Another key benefit is carbon removal from the tops of pistons, valves, intakes (important with EGR equipped vehicles) and EGR systems resulting in a smoother running engine and one that requires less maintenance (cleaning of the intake tract and EGR valve).
There has been more discussion recently (especially on the internet) advocating pre-turbo injection. Most of the debate centers around increased atomization. You can probably get away with this in the short run if you inject a small quantity of finely atomized fluid (less than 10-micron droplet) with a very low injection duty cycle. Also if you don't care about turbo longevity (like some competition diesels where the turbo is replaced frequently) or you have a system that doesn't atomize correctly and need the turbulence to help (low injection pressure and nozzles that aren't designed to atomize correctly). In diesels, especially where injection quantities are large in relation to fuel and where there is benefit to injecting at low/mid engine load-states on up, it becomes a question of when compressor wheel damage becomes too severe, as pre-turbo injection has been proven to cause compressor wheel erosion. The amount of erosion depends on the quantity injected, the size of the droplet injected, the speed of the compressor wheel, and the injection duty cycle (what percent of total engine operation is water-methanol injected). Also, the argument of reduction in compressor work per unit flow and the increase in mass flow rate doesn't hold water in a modern non-wastegate turbo.

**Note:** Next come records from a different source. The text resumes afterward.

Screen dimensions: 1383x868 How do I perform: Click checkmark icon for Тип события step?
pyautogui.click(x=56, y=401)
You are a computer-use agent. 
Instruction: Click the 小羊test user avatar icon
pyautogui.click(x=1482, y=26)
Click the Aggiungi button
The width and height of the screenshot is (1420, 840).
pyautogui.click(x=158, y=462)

We have found the best results injecting pre-intake. For recommended locations, please see the instructions for the specific year and make on our web site in the products section.

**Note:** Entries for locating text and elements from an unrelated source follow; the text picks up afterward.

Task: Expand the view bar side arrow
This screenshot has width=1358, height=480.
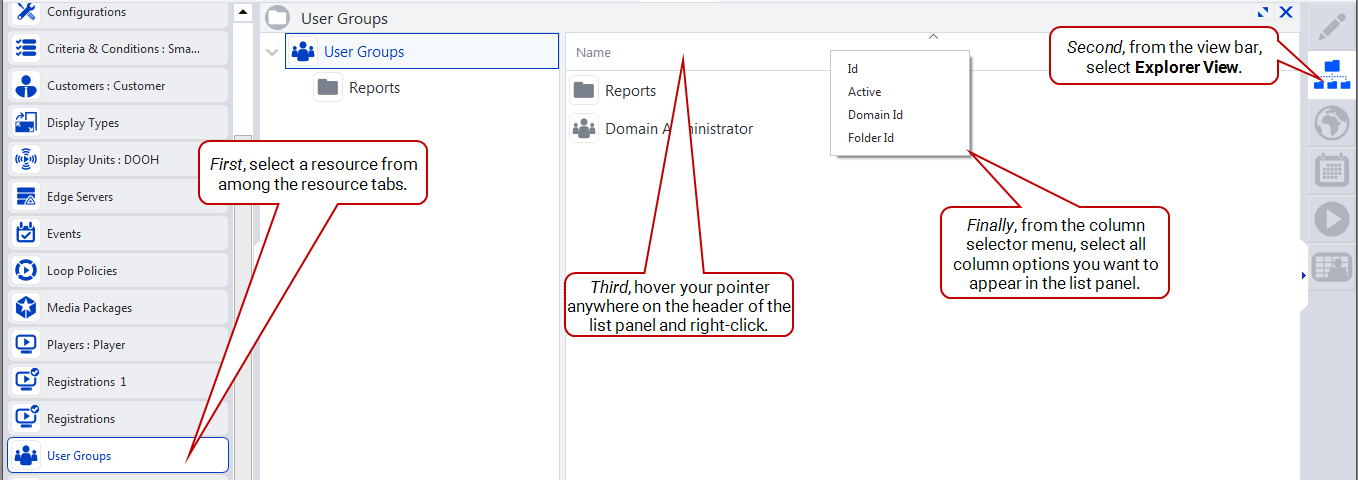Action: click(1304, 275)
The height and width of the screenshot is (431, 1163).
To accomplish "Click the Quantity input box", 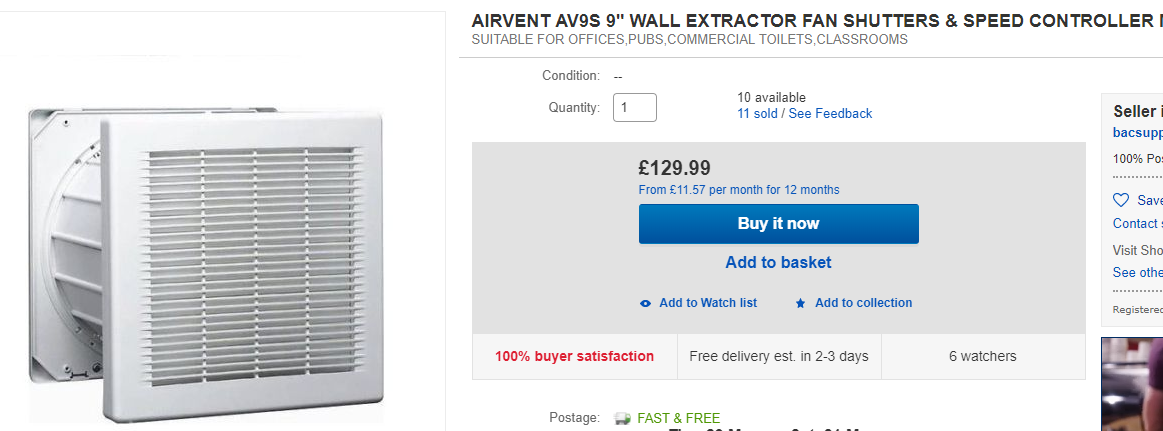I will point(635,107).
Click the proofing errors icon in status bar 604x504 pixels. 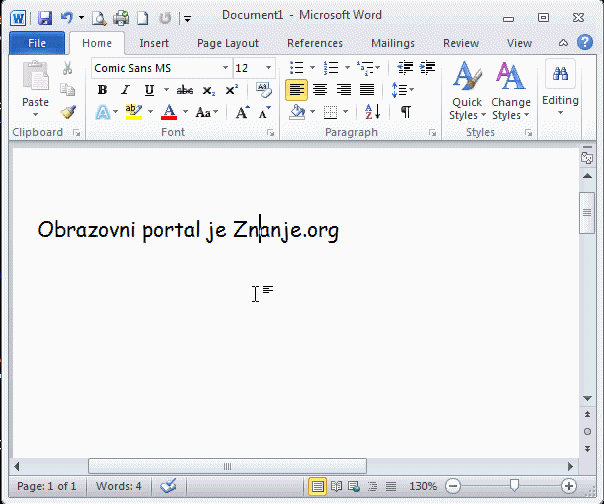point(168,486)

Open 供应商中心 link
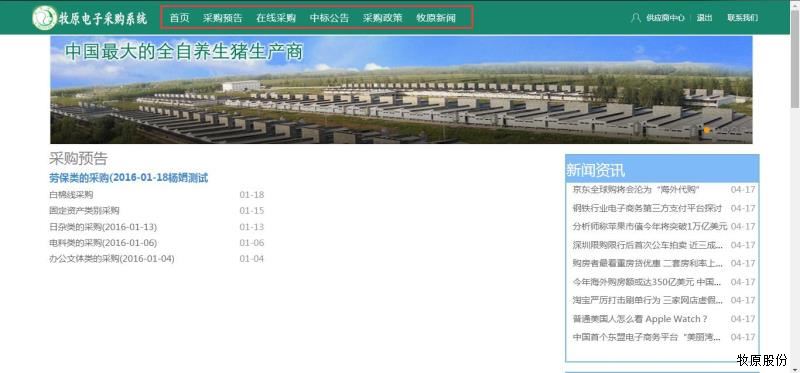point(665,18)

There is evidence in the research journals indicating that during combustion, when methanol (and to a lesser extent water) changes state, each droplet explodes creating many micro-explosions. These micro-explosions help atomize the fuel droplets more, facilitating more and smaller droplets that are more "ready" to combust. This combustion conditioning results in more of the available diesel being burned (less going out the exhaust port burning or unburned), resulting in more power and less emissions (especially particulate matter and NOx).

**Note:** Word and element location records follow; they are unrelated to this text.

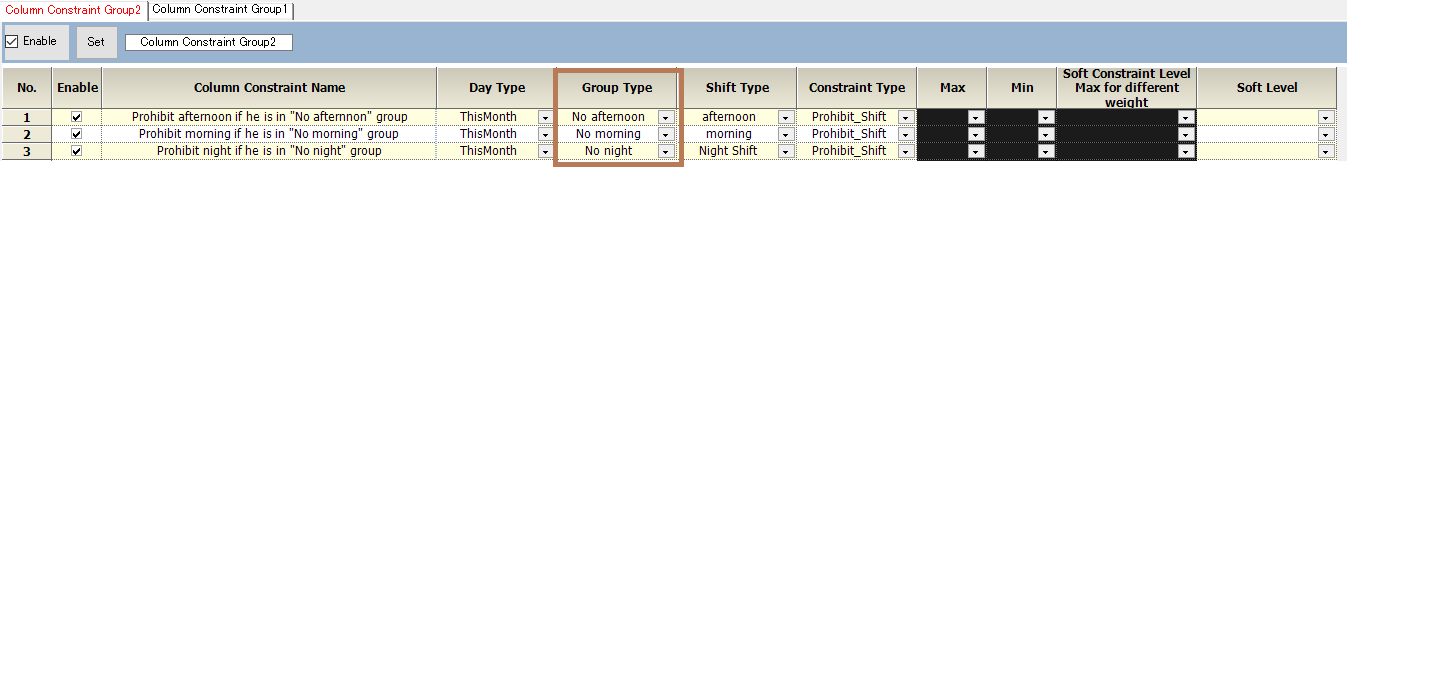This screenshot has height=692, width=1434.
Task: Open Soft Level dropdown in row 2
Action: 1325,134
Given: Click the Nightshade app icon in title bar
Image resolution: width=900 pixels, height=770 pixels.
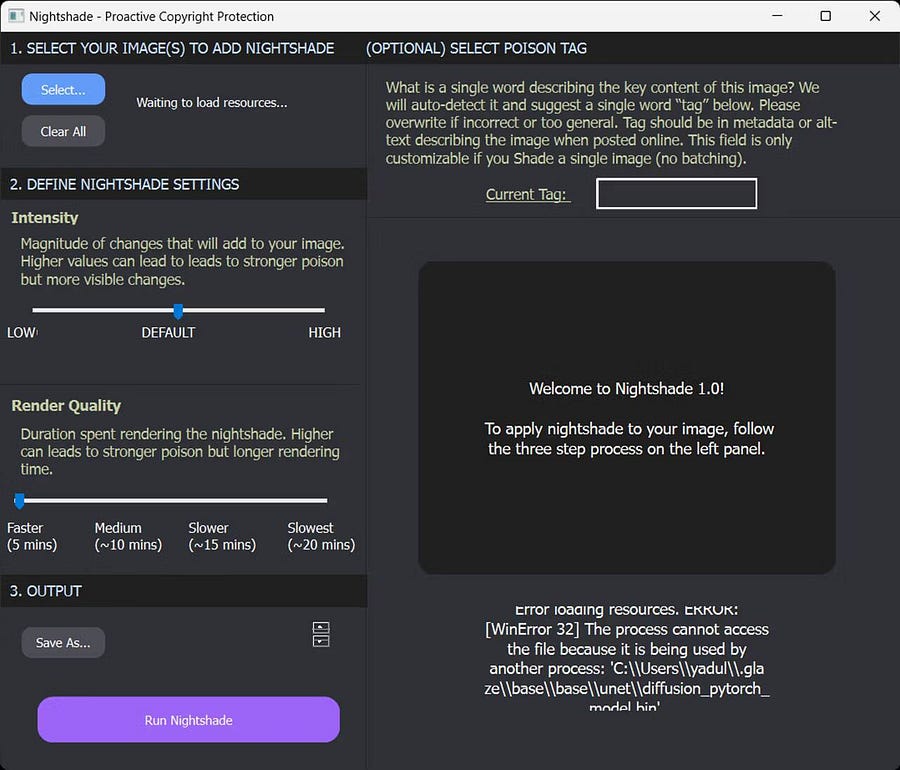Looking at the screenshot, I should (15, 16).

More power is developed from a given amount of diesel. Methanol is an additional source of fuel and water adds power via the steam effect. You are replacing expensive diesel with inexpensive water or water-methanol. To realize maximum fuel economy, water/methanol injection should take place at all engine load states and not just at high engine load states. This is the basis for the MPG-MAX systems. These systems have the greatest range of injection (command two nozzles independently and have special mapping that allows the correct injection quantity at all engine load states).
To keep the injection fluid from freezing, methanol is added in various concentrations. 33 percent methanol has a freezing point of approx -20 degrees f. 50 percent methanol lowers the freezing point to approx -34 degrees f.